ASSIGNED TASK
The whole listing below is to be output exactly, with no line skipped.

*-*-*

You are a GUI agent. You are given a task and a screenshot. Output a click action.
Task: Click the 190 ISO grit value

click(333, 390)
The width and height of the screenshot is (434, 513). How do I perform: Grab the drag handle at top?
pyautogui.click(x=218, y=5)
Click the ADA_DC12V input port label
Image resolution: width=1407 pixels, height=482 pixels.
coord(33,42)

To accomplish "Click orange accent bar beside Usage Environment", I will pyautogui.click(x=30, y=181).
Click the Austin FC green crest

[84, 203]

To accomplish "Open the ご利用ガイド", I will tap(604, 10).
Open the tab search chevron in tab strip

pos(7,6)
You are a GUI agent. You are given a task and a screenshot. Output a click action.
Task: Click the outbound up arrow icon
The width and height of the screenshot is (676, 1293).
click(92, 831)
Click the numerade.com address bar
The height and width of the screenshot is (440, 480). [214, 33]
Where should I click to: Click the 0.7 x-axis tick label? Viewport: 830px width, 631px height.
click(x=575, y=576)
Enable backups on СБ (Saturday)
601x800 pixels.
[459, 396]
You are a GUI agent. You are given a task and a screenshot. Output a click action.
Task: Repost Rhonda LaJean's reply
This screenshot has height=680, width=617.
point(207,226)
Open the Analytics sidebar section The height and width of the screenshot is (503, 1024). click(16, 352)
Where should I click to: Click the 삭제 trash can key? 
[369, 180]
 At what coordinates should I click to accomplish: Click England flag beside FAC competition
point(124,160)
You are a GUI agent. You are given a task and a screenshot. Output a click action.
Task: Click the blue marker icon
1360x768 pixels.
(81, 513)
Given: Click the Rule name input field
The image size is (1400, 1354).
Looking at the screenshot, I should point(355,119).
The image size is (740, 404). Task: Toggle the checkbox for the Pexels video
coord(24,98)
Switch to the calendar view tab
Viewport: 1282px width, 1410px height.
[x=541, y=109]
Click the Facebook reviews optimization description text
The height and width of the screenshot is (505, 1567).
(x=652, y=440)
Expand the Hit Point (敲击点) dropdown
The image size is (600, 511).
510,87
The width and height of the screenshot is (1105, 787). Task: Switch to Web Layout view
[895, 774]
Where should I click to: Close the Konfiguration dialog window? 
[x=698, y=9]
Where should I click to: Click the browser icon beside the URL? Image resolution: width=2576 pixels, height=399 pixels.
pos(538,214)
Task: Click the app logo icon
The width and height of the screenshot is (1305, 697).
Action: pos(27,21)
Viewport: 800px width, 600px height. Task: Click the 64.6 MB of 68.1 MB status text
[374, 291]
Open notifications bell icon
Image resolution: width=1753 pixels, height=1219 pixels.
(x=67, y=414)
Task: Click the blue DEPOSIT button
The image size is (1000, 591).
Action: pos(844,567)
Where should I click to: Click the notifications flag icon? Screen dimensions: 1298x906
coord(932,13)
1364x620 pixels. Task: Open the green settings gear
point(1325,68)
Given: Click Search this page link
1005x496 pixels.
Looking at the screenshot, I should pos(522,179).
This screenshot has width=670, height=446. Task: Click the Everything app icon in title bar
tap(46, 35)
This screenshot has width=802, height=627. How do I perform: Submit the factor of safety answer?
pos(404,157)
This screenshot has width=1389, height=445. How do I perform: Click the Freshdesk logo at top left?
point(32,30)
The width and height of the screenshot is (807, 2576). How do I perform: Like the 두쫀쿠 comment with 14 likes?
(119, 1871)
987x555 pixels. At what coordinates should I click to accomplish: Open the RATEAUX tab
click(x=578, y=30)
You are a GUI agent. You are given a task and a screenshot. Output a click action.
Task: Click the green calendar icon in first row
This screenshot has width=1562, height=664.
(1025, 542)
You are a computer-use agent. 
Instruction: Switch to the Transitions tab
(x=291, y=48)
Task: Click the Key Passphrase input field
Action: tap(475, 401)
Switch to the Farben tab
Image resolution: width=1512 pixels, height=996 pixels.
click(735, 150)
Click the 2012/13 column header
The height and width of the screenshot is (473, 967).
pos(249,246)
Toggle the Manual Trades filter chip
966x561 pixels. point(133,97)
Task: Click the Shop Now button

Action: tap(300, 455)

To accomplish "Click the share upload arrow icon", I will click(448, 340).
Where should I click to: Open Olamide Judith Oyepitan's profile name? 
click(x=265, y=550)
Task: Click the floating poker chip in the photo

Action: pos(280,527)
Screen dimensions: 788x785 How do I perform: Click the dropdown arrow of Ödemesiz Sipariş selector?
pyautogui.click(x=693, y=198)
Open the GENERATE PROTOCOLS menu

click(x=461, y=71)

*-*-*

ANSWER TO THIS EXERCISE
You are a GUI agent. You are given a task and a screenshot. Output a click action.
Task: Click the 190 ISO grit value

click(333, 390)
The width and height of the screenshot is (434, 513). How do I perform: Grab the drag handle at top?
pyautogui.click(x=218, y=5)
Click the ADA_DC12V input port label
Image resolution: width=1407 pixels, height=482 pixels.
coord(33,42)

To accomplish "Click orange accent bar beside Usage Environment", I will pyautogui.click(x=30, y=181).
Click the Austin FC green crest

[84, 203]

To accomplish "Open the ご利用ガイド", I will tap(604, 10).
Open the tab search chevron in tab strip

pos(7,6)
You are a GUI agent. You are given a task and a screenshot. Output a click action.
Task: Click the outbound up arrow icon
The width and height of the screenshot is (676, 1293).
click(92, 831)
Click the numerade.com address bar
The height and width of the screenshot is (440, 480). [214, 33]
Where should I click to: Click the 0.7 x-axis tick label? Viewport: 830px width, 631px height.
click(x=575, y=576)
Enable backups on СБ (Saturday)
601x800 pixels.
[459, 396]
You are a GUI agent. You are given a task and a screenshot. Output a click action.
Task: Repost Rhonda LaJean's reply
This screenshot has height=680, width=617.
point(207,226)
Open the Analytics sidebar section The height and width of the screenshot is (503, 1024). click(16, 352)
Where should I click to: Click the 삭제 trash can key? 
[369, 180]
 At what coordinates should I click to accomplish: Click England flag beside FAC competition
point(124,160)
You are a GUI agent. You are given a task and a screenshot. Output a click action.
Task: Click the blue marker icon
1360x768 pixels.
(81, 513)
Given: Click the Rule name input field
The image size is (1400, 1354).
Looking at the screenshot, I should point(355,119).
The image size is (740, 404). Task: Toggle the checkbox for the Pexels video
coord(24,98)
Switch to the calendar view tab
Viewport: 1282px width, 1410px height.
[x=541, y=109]
Click the Facebook reviews optimization description text
The height and width of the screenshot is (505, 1567).
(x=652, y=440)
Expand the Hit Point (敲击点) dropdown
The image size is (600, 511).
510,87
The width and height of the screenshot is (1105, 787). Task: Switch to Web Layout view
[895, 774]
Where should I click to: Close the Konfiguration dialog window? 
[x=698, y=9]
Where should I click to: Click the browser icon beside the URL? Image resolution: width=2576 pixels, height=399 pixels.
pos(538,214)
Task: Click the app logo icon
The width and height of the screenshot is (1305, 697).
Action: pos(27,21)
Viewport: 800px width, 600px height. Task: Click the 64.6 MB of 68.1 MB status text
[374, 291]
Open notifications bell icon
Image resolution: width=1753 pixels, height=1219 pixels.
(x=67, y=414)
Task: Click the blue DEPOSIT button
The image size is (1000, 591).
Action: pos(844,567)
Where should I click to: Click the notifications flag icon? Screen dimensions: 1298x906
coord(932,13)
1364x620 pixels. Task: Open the green settings gear
point(1325,68)
Given: Click Search this page link
1005x496 pixels.
Looking at the screenshot, I should pos(522,179).
This screenshot has width=670, height=446. Task: Click the Everything app icon in title bar
tap(46, 35)
This screenshot has width=802, height=627. How do I perform: Submit the factor of safety answer?
pos(404,157)
This screenshot has width=1389, height=445. How do I perform: Click the Freshdesk logo at top left?
point(32,30)
The width and height of the screenshot is (807, 2576). How do I perform: Like the 두쫀쿠 comment with 14 likes?
(119, 1871)
987x555 pixels. At what coordinates should I click to accomplish: Open the RATEAUX tab
click(x=578, y=30)
You are a GUI agent. You are given a task and a screenshot. Output a click action.
Task: Click the green calendar icon in first row
This screenshot has width=1562, height=664.
(1025, 542)
You are a computer-use agent. 
Instruction: Switch to the Transitions tab
(x=291, y=48)
Task: Click the Key Passphrase input field
Action: tap(475, 401)
Switch to the Farben tab
Image resolution: width=1512 pixels, height=996 pixels.
click(735, 150)
Click the 2012/13 column header
The height and width of the screenshot is (473, 967).
pos(249,246)
Toggle the Manual Trades filter chip
966x561 pixels. point(133,97)
Task: Click the Shop Now button

Action: tap(300, 455)

To accomplish "Click the share upload arrow icon", I will click(448, 340).
Where should I click to: Open Olamide Judith Oyepitan's profile name? 
click(x=265, y=550)
Task: Click the floating poker chip in the photo

Action: pos(280,527)
Screen dimensions: 788x785 How do I perform: Click the dropdown arrow of Ödemesiz Sipariş selector?
pyautogui.click(x=693, y=198)
Open the GENERATE PROTOCOLS menu

click(x=461, y=71)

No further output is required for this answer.